La componente finanziaria è sicuramente degna di nota, ma non rappresenta un motivo sufficiente per sviluppare una struttura tecnica in grado di sostenere un flusso informativo del tipo finora descritto. Occorre qualcosa di più. Cioè, che cosa?
Una parte educational di tipo classico dedicata al grande pubblico? Sicuramente interessante, ma insufficiente, vista la difficoltà di creare calore in questo ambito, fatta salva, ammesso di trovarli, la presenza di sponsor interessati a creare consapevolezza nel pubblico.
La nostra risposta è: p
artiamo da un concetto di base: sul problema acqua esistono al momento relativamente poche competenze che sono state sviluppate in un numero relativamente basso di aree a livello mondiale. Aree dove situazioni di siccità’ di lungo periodo hanno richiesto la gestione di soluzioni spesso altamente innovative.
Ma questo know-how base non è stato condiviso in maniera significativa e anzi è stato spesso confinato nei ristretti ambiti locali di attuazione.

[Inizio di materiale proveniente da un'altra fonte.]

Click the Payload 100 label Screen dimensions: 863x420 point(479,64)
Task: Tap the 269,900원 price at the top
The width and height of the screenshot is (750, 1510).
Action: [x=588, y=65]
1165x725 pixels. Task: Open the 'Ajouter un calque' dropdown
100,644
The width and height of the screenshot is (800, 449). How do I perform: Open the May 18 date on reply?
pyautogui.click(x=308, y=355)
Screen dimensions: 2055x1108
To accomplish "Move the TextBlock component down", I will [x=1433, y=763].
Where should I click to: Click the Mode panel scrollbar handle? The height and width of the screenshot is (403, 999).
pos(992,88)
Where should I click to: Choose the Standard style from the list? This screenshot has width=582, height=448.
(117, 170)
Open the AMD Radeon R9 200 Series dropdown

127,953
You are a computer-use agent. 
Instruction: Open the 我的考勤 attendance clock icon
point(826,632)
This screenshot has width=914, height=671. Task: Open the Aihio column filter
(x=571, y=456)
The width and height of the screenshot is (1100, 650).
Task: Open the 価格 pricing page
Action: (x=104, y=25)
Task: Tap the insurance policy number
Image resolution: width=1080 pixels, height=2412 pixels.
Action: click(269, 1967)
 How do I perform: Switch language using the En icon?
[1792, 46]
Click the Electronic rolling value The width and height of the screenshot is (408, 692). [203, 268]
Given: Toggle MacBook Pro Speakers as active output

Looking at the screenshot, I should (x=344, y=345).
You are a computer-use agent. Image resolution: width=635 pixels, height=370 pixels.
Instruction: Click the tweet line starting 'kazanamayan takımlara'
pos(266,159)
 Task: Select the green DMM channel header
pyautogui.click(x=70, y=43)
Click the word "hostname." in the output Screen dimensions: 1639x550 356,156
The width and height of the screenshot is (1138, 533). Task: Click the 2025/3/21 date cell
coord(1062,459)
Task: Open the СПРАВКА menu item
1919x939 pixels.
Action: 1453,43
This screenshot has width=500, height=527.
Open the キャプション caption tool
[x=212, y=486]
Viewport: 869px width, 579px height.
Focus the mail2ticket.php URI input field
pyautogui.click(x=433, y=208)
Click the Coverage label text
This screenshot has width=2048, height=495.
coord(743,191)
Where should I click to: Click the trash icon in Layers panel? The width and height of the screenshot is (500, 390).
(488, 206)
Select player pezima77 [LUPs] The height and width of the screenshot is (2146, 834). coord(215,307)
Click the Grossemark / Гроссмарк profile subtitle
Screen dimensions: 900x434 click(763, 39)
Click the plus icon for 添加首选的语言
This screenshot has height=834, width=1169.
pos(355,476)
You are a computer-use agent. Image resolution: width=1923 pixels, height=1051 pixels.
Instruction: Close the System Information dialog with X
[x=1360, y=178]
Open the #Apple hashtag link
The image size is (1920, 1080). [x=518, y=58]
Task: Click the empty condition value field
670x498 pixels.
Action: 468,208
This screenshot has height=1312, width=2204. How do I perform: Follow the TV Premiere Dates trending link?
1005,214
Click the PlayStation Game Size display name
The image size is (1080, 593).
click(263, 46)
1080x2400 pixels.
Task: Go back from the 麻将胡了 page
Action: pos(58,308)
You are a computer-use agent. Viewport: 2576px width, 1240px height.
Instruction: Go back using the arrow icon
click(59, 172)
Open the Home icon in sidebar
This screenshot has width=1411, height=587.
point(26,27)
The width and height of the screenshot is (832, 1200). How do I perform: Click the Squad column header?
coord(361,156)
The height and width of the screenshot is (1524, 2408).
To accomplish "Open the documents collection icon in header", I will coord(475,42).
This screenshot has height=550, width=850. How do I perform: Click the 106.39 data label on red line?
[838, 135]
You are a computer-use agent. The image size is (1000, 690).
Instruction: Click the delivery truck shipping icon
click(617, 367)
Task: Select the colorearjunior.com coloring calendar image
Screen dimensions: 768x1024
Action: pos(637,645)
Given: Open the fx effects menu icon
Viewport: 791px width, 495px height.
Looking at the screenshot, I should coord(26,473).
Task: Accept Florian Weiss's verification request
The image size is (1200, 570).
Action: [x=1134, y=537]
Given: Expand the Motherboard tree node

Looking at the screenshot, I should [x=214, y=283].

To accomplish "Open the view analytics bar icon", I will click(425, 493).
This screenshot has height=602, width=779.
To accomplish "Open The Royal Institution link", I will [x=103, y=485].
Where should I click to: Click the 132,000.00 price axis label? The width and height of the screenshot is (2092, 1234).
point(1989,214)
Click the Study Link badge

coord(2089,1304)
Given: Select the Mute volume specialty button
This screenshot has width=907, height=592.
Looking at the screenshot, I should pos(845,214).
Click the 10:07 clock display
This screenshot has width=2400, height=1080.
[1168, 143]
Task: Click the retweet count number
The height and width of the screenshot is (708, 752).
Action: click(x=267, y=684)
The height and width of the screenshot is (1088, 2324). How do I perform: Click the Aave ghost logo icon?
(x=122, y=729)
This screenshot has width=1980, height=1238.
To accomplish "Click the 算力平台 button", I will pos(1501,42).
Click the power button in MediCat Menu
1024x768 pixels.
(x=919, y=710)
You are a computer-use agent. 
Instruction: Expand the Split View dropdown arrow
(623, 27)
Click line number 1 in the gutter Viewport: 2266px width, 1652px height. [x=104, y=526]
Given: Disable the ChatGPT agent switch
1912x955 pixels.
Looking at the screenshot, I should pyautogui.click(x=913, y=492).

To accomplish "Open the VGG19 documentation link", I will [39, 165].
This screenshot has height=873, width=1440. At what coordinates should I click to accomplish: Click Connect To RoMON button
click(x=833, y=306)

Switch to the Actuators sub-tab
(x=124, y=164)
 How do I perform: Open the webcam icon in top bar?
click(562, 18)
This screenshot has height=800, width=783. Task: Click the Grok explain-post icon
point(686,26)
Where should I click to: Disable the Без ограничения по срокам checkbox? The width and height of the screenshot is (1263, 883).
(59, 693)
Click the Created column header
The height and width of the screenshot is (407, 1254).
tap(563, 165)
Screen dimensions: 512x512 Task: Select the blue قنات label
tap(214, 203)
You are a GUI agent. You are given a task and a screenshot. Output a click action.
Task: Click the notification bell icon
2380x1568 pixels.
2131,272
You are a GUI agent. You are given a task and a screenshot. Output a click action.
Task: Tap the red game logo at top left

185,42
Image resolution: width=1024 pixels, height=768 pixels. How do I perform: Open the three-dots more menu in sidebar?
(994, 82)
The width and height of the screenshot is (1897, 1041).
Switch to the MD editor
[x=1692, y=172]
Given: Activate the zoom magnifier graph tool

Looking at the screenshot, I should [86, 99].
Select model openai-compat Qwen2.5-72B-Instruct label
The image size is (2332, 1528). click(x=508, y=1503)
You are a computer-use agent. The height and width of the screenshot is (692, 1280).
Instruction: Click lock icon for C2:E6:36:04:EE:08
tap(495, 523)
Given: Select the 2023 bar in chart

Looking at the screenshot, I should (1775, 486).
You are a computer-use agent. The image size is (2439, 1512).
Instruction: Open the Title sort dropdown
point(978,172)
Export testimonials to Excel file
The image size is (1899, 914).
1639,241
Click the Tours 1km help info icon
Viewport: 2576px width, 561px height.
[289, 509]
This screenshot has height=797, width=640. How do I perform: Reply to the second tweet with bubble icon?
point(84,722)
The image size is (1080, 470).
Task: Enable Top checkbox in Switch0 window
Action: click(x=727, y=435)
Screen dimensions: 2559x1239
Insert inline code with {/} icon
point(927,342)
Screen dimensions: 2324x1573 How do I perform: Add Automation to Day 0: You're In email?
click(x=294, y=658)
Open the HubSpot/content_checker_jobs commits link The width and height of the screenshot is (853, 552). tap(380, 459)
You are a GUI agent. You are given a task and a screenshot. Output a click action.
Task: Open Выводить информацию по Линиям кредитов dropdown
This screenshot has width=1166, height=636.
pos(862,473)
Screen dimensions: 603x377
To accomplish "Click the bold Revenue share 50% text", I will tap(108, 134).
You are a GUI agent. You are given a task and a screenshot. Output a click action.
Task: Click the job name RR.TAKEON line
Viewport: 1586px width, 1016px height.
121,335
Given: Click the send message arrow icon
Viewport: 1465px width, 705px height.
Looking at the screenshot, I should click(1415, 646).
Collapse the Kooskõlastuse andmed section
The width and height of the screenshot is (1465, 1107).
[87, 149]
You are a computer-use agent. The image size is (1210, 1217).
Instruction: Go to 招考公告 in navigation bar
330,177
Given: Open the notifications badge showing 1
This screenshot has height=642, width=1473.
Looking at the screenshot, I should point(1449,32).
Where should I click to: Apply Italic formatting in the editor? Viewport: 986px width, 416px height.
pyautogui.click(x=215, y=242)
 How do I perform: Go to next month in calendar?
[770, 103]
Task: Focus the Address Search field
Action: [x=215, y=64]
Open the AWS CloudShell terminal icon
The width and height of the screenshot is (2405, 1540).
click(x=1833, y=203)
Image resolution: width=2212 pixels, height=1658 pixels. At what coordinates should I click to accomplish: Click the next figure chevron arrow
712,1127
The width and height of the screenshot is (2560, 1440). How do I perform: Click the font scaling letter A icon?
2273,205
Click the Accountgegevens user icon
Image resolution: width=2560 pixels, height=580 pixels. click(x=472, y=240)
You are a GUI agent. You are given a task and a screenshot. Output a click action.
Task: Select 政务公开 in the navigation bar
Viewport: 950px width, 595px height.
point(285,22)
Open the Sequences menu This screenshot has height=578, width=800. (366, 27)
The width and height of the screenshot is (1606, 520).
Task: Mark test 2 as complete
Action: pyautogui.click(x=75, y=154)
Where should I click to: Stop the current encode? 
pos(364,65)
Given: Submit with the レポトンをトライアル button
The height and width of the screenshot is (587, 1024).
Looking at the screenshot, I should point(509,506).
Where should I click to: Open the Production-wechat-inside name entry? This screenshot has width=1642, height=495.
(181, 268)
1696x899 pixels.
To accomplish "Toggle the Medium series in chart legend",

Per fare un esempio, certe soluzioni incredibilmente innovative sviluppate in numerose città australiane od israeliane, veri laboratori a cielo aperto dei problemi dell’acqua, non sono minimamente conosciute in Europa o nel resto del mondo occidentale, per esempio impianti di desalinizzazione dell’acqua marina con caratteristiche uniche.
Considerata l’importanza delle immagini, spesso prevalenti rispetto alle parole in quanto maggiormente efficaci, è nostro intento sviluppare una trasmissione video settimanale rivolta ad un pubblico professionale di settore, tecnico ed a politici (non serve che siano illuminati, è sufficente che siano onesti e non pressapochisti, e già trovane sarà un’impresa, almeno sic stantibus rebus…), che parli delle soluzioni innovative già sviluppate, descrivendole nei dettagli, e che illustri come i problemi che potrebbero presentarsi siano già stati risolti altrove.
La trasmissione potrebbe essere sviluppata in più lingue, magari attraverso un canale interattivo e con la possibilità di interazione da parte degli abbonati.

Ricapitoliamo quindi brevemente quali e quante attività potrebbero, se unite adeguatamente e coordinate sotto un’unica piattaforma di comunicazione video/interattiva, generare valore in questo settore:
Area finanziaria, stock picking, ricerca
Area servizi su start up innovative con possibilità di contatto
Area educational e di responsabilita sociale rivolta al grande pubblico
Area knowledge base e best practices  internazionali, rivolta a tutti gli operatori del settore
Questi quattro pilastri, se ben coordinati e sviluppati armonicamente, potrebbero garantire nel lungo periodo una base di servizi promozionali in grado di generare adeguato valore per i potenziali investitori.